## Exercise brief
Copy the records below, from the line containing "This screenshot has" through the last line; leave out pictures.

## Given data
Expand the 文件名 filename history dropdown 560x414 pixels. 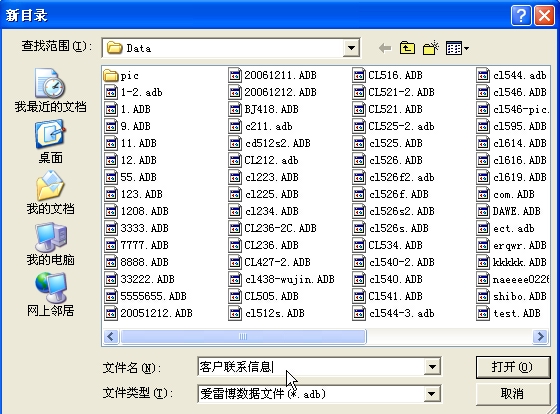(432, 366)
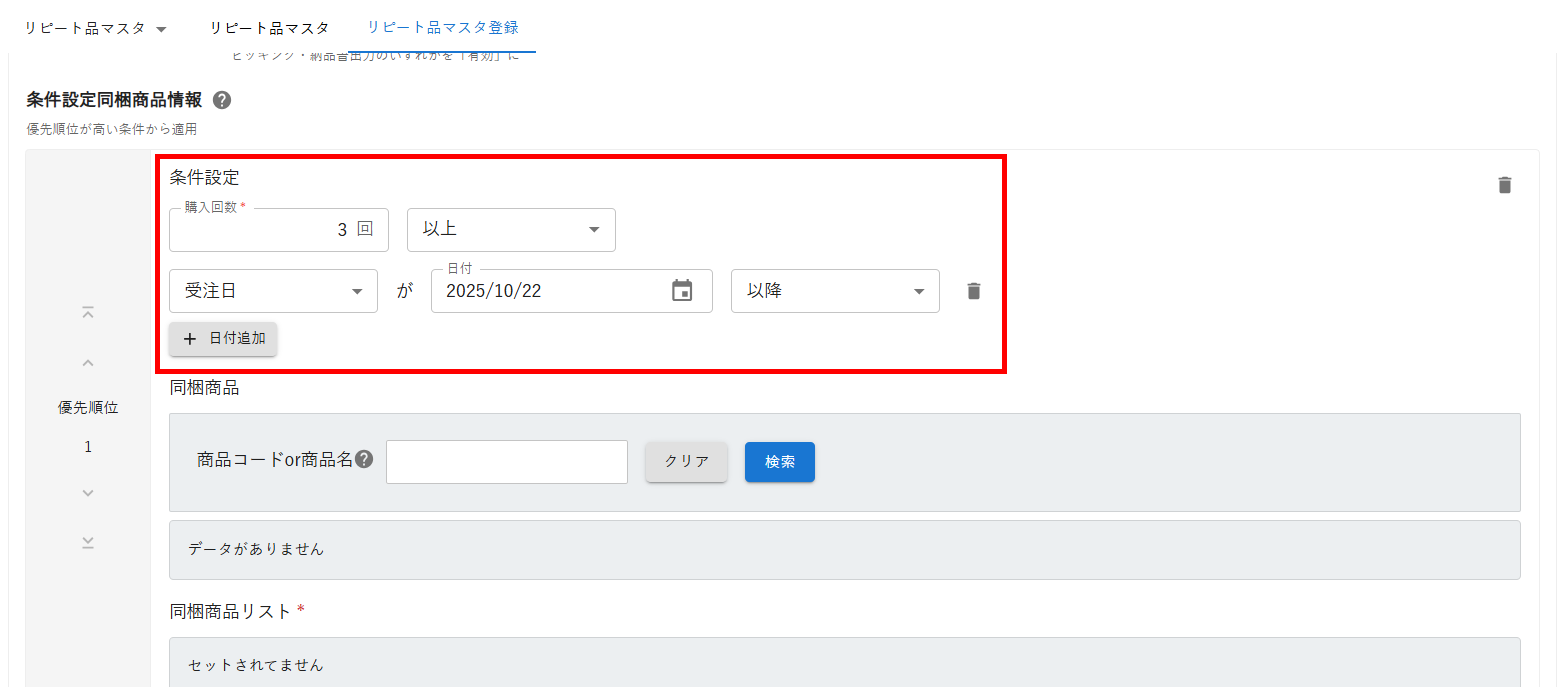Image resolution: width=1562 pixels, height=687 pixels.
Task: Delete the 受注日 date condition row
Action: pos(973,291)
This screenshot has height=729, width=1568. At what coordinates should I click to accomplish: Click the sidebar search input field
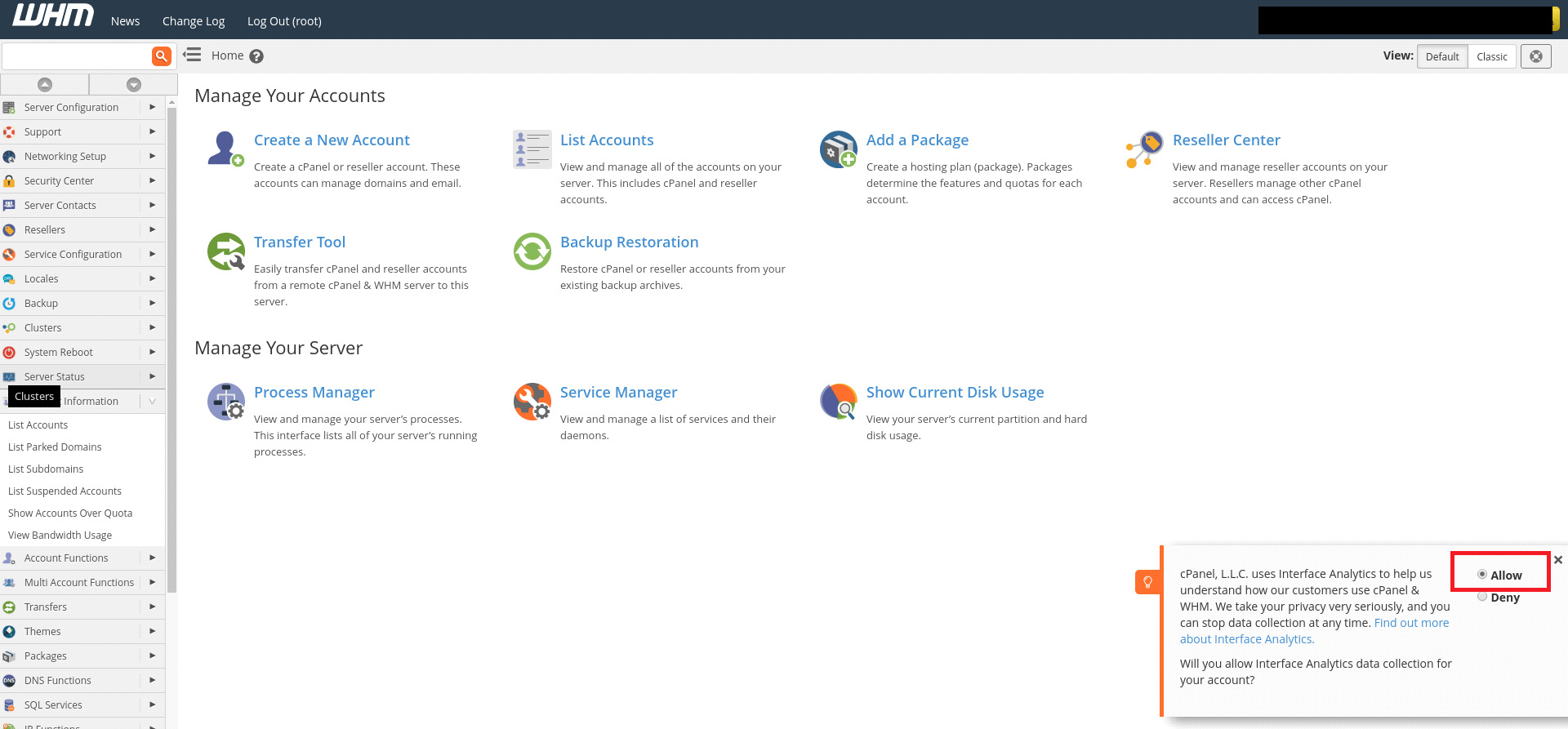(76, 56)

## Response box
This screenshot has height=729, width=1568. At what coordinates should I click to accomplish: Click the sidebar search input field
(76, 56)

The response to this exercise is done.